10 thoughts on “0522-19 NY Times Crossword 22 May 19, Wednesday”

  1. I love you Bill
    For the interesting info about the Kilogram ( which is about to change BTW), for the tidbit about McAdam which was originally sans tar and for the myriad of trivia that I have a hard time storing in my brain.

    And Yes Ochers threw me. could not get myself to spell it thusly.

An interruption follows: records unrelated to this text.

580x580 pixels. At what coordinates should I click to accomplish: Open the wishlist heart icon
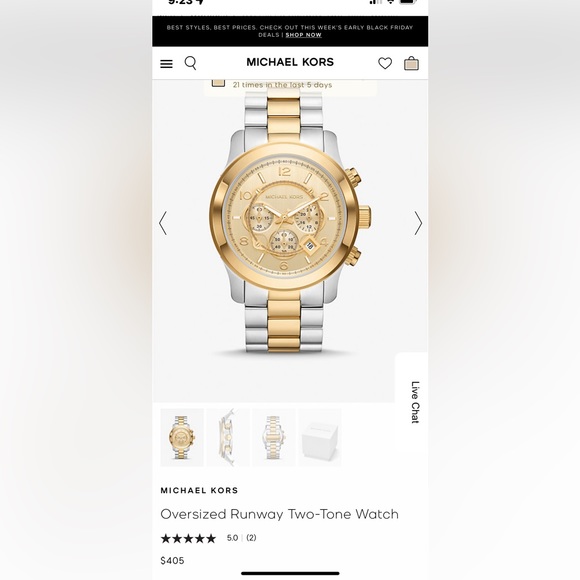pyautogui.click(x=385, y=63)
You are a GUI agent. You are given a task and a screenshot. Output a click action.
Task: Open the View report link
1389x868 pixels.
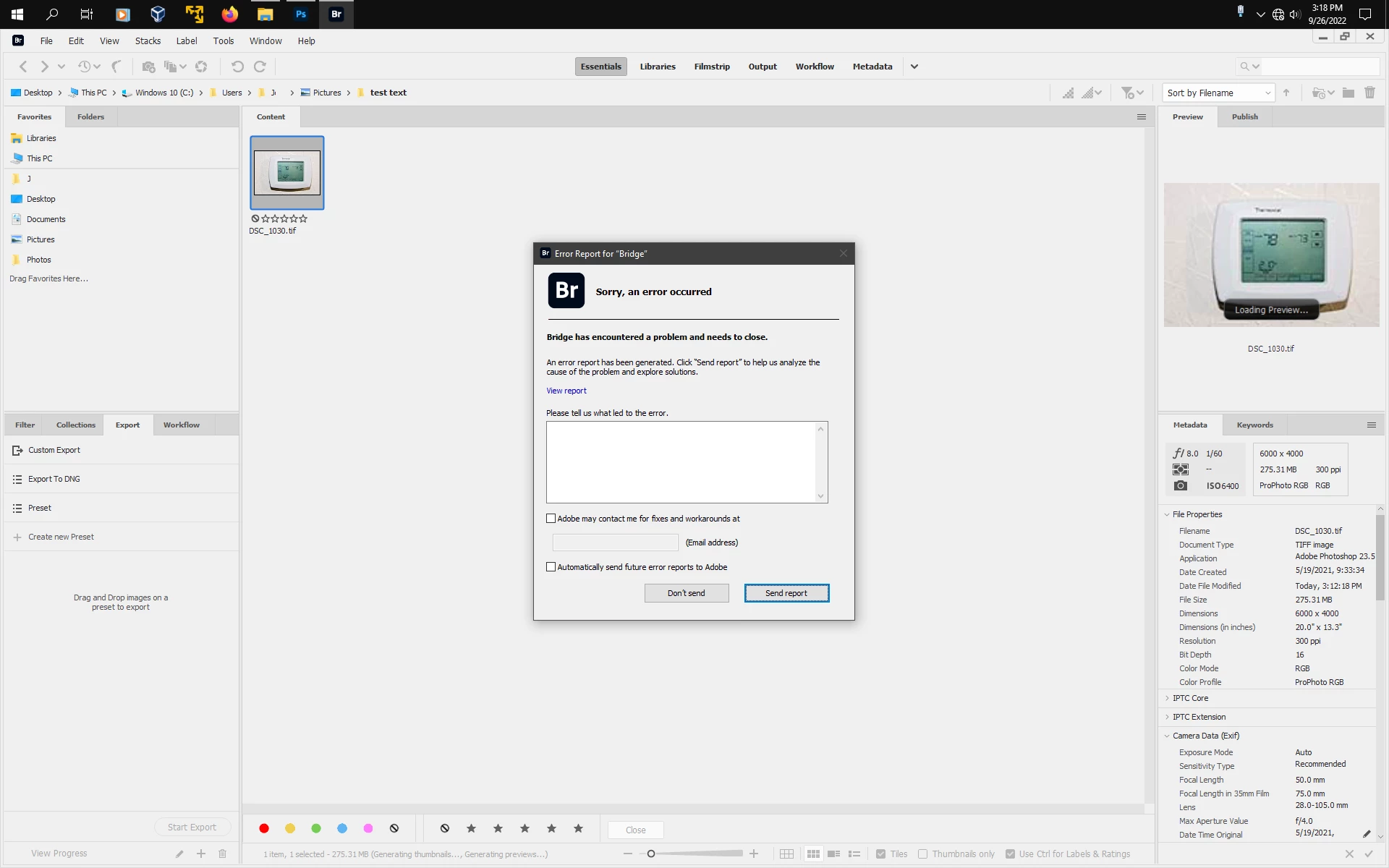click(566, 391)
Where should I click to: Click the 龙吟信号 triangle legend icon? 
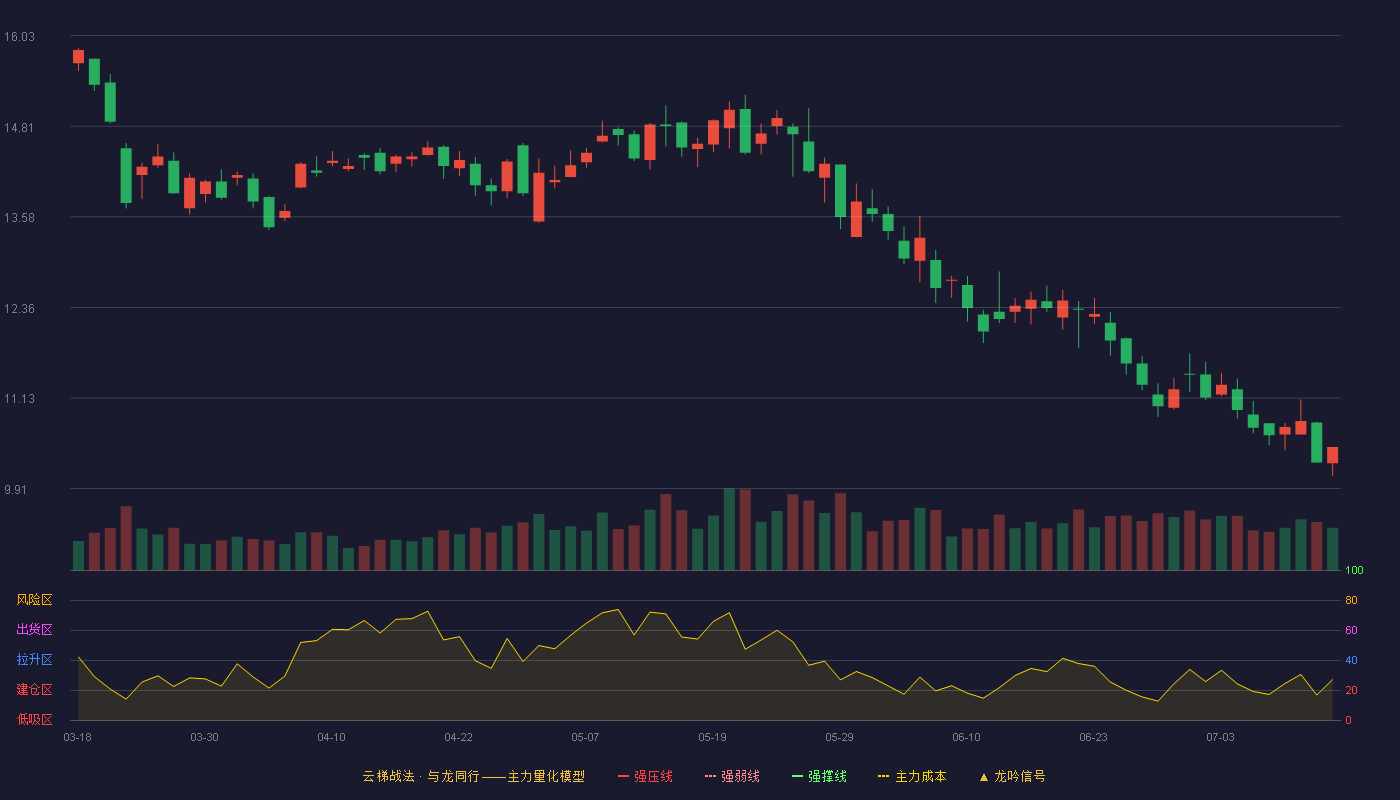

  2. Struggled a bit in the north-central before I changed AIRWAYS to JETWAYS, the J then giving me MOJO which I should have gotten from the git-go. French word held me up too. Tricky for a Wednesday; no errors.

  3. 11:07, no errors. Slowed by confusion about a couple of spelling variations. Spelling COLICKY with a K didn’t seem right, and (even tough I have lived my entire life on this side of pond) I am more familiar with seeing OCHRE. Still don’t care for clues like the French/Spanish connection in 14A. If you crossed the Pyrenees in the other direction, the answer would be ‘estupido’. Funny how the gram was the original standard for mass, and the kilogram is defined as ‘one thousand grams’, hence the name. So if the standard is now the kilogram, and the gram is defined as ‘one one-thousandth of a kilogram’, shouldn’t the gram be renamed ‘millikilogram’??

  4. Great puzzle. Hitting on all cylinders. Just the right amount of difficulty to make it still fun.

    I agree, Bill, with “Blue Suede Shoes” as a title for the theme. That phrase from the Elvis song immediately ran through my mind as I worked the puzzle. “Go, cat, go!”

  5. I think Bill is being a bit overly generous in his interpretation of the theme. The clues by themselves are not the theme; the answers, all four, have to complement them.